Chlorhexidine destabilizes and penetrates bacterial cell membranes. Chlorhexidine precipitates the cytoplasm and interferes with membrane function by inhibiting oxygen utilization leading to a decrease in cellular ATP levels and cell death. In gram-negative bacteria, chlorhexidine affects the outer membrane allowing the release of periplasmic enzymes. The inner membrane of these organisms is not ruptured but the uptake of small molecules is impaired. At low concentrations chlorhexidine exhibits a bacteriostatic effect while at high concentrations it is bactericidal. The following organisms have a high susceptibility to chlorhexidine: some staphylococci, Streptococcus mutans, Streptococcus salivarius, Candida albicans, Escherichia coli, Selenomonas, and anaerobic propinionic bacteria. Streptococcus sanguis has moderate sensitivity to chlorhexidine. Proteus strains, Pseudomonas, Klebsiella, and gram-negative cocci resembling Veillonella have a low sensitivity to chlorhexidine. Chlorhexidine dental implants have shown a reduction in the numbers of Porphyromonas (Bacteriodes) gingivalis, Prevotella (Bacteriodes) intermedia, Bacteriodes forsythus, and Campylobacter rectus (Wolinella recta) after implant placement.

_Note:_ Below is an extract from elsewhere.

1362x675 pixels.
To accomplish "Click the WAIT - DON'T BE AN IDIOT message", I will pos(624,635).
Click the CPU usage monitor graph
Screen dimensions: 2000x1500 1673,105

During 6-month use of chlorhexidine oral rinse, dental plaque samples showed a 54-97% reduction in certain aerobic and anaerobic bacteria. Clinical studies have not shown any significant changes in bacterial resistance or overgrowth of opportunistic infections during treatment with chlorhexidine oral rinse or after placement of chlorhexidine implants. Chlorhexidine 5% (Hibitane(R) Concentrate - not available in the US) has been shown to be effective against rubella-, measles-, mumps- and HIV viruses and ineffective against roto-, polio-, rhino- and adeno-viruses. In addition, chlorhexidine is effective against cytomegalovirus and influenza virus.

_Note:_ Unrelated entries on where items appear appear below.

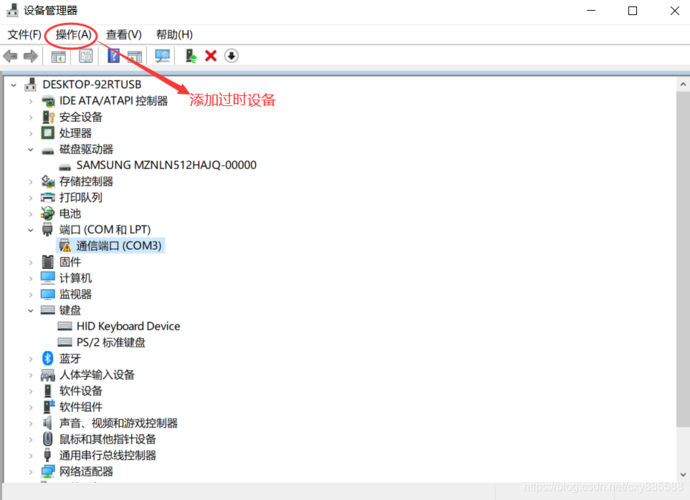Click the Forward arrow in toolbar
This screenshot has height=500, width=690.
click(x=30, y=56)
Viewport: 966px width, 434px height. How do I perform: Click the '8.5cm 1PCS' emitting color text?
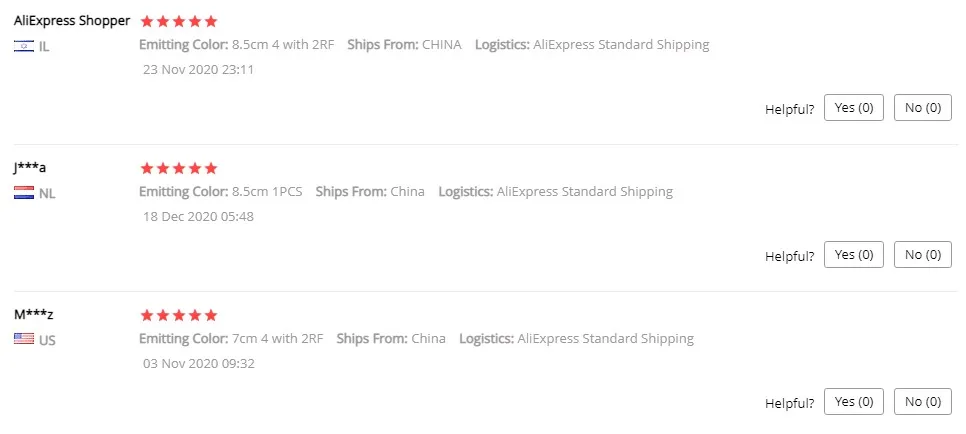coord(267,191)
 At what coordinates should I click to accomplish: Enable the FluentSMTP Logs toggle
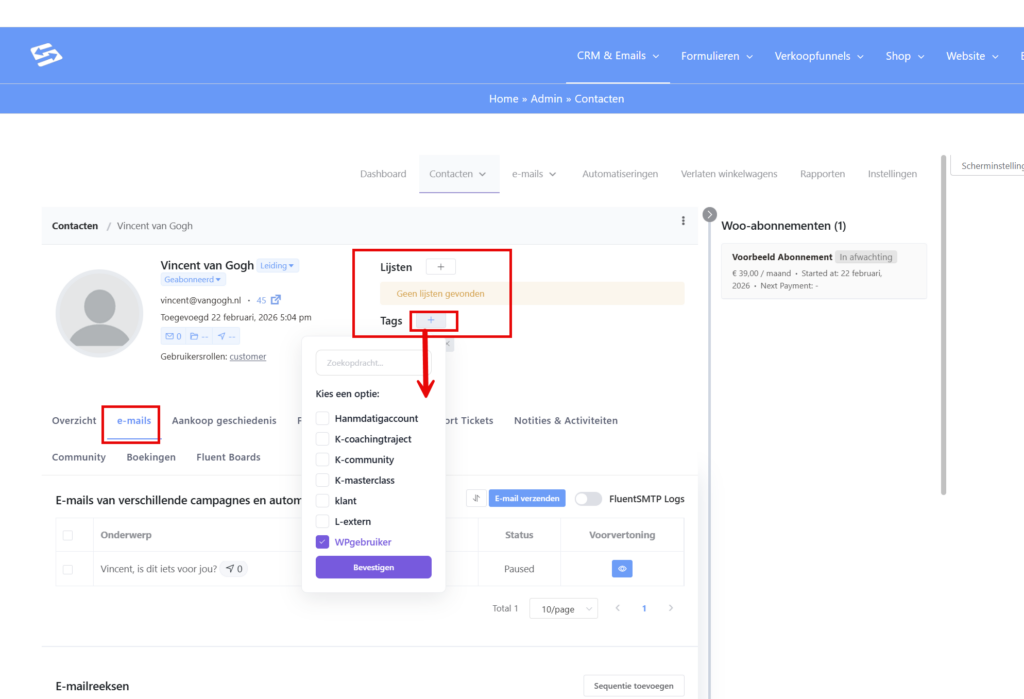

Chlorhexidine is applied topically to the skin or is used as an oral rinse; it should never be ingested or used in the eye. Excretion is primarily via the feces and <1% is excreted in the urine.

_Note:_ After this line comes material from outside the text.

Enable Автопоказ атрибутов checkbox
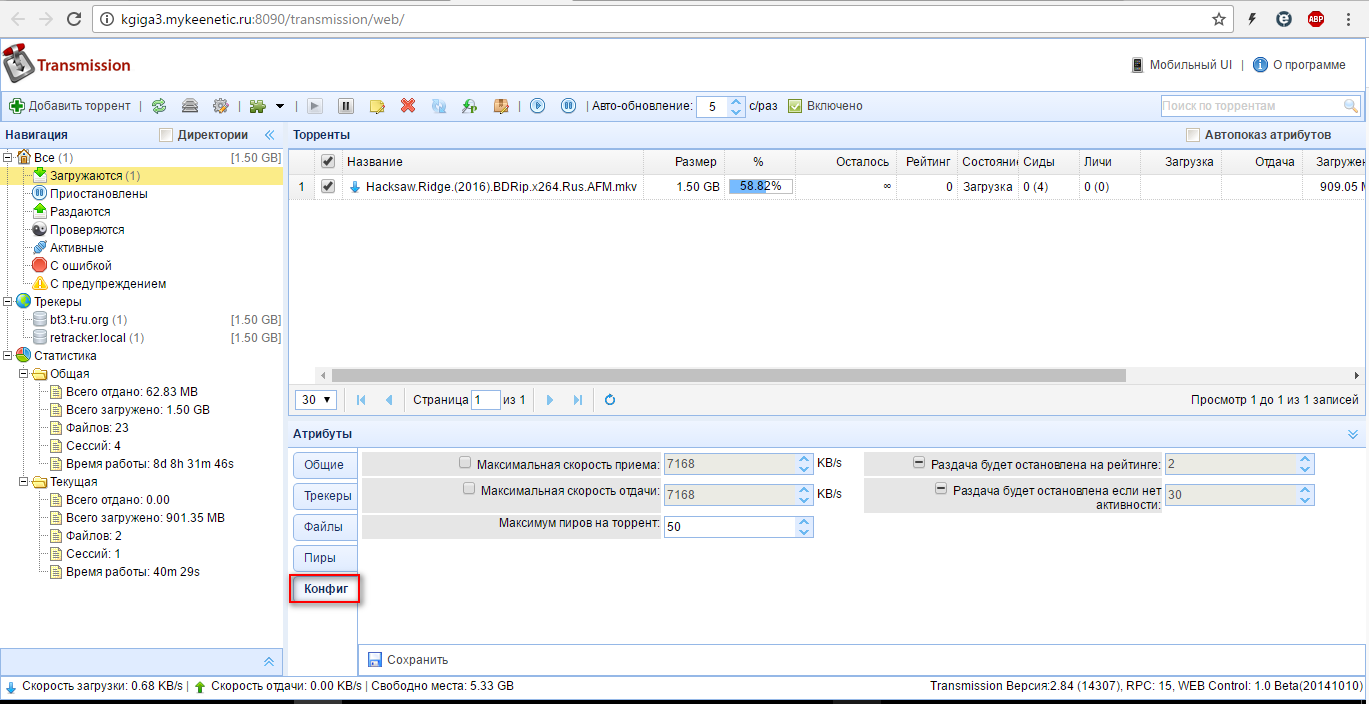Viewport: 1369px width, 704px height. coord(1192,135)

-Route-Specific Pharmacokinetics
Oral Route
After oral rinsing, chlorhexidine is adsorbed onto the surfaces of teeth, plaque and oral mucosa and is slowly released over a 24-hour period as the concentration of chlorhexidine decreases in the saliva. Approximately 30% of chlorhexidine gluconate remains in the oral cavity. In vitro, the dental implants release chlorhexidine from the matrix in a biphasic manner with approximately 40% released in the first 24 hours and then the remaining chlorhexidine is released linearly over the next 7-10 days. However, clinical studies show a high degree of interpatient variability in chlorhexidine release from the matrix. Chlorhexidine is poorly absorbed through the GI tract but may be absorbed following placement within a periodontal pocket. Following the placement of 4 implants, chlorhexidine plasma concentrations were at or below the limit of detection. The mean peak plasma concentration 30 minutes after inadvertent oral ingestion of chlorhexidine gluconate 300 mg was 0.206 mcg/mL.
Topical Route
After single application to intact skin, the residual concentration of chlorhexidine is higher than the MICs for most skin flora and some infectious organisms up to 24 hours after application. There is no evidence that chlorhexidine is absorbed through intact skin. For chlorhexidine topical antisepsis activity the optimal pH is 5.0-7.0, the normal pH of the skin.